## Entries provided
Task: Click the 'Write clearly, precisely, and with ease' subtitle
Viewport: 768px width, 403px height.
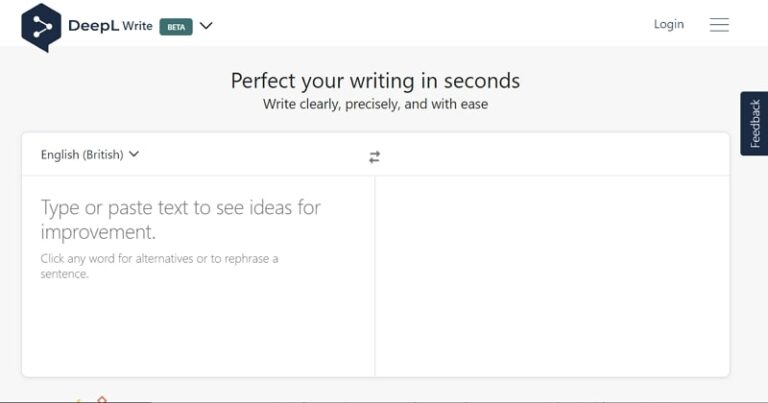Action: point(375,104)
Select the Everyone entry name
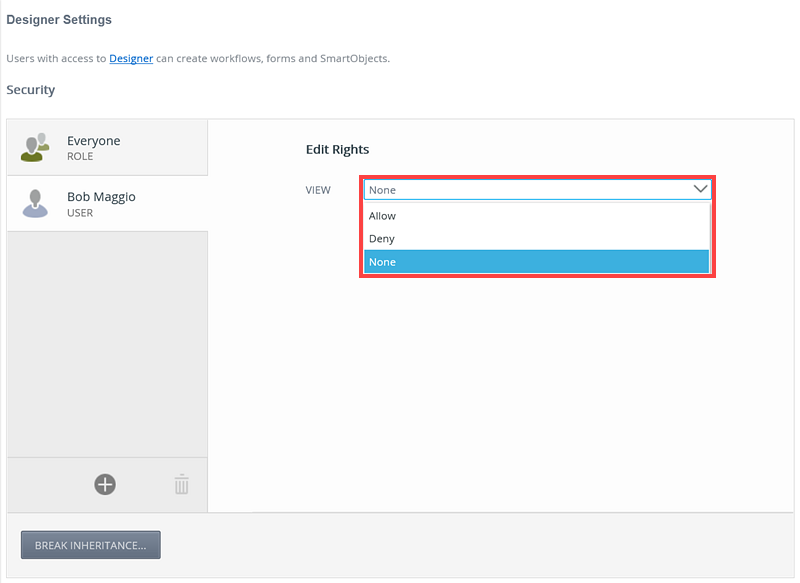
...
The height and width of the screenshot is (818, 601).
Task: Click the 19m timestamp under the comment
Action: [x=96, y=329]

## Your instructions
In the listing above, find the line containing "Viewport: 768px width, 403px height.". Output it and every line after it up to and including the line containing "Select the Everyone entry name", exactly, but skip the pictures.

## Exercise result
Viewport: 768px width, 403px height.
Action: point(375,104)
Select the Everyone entry name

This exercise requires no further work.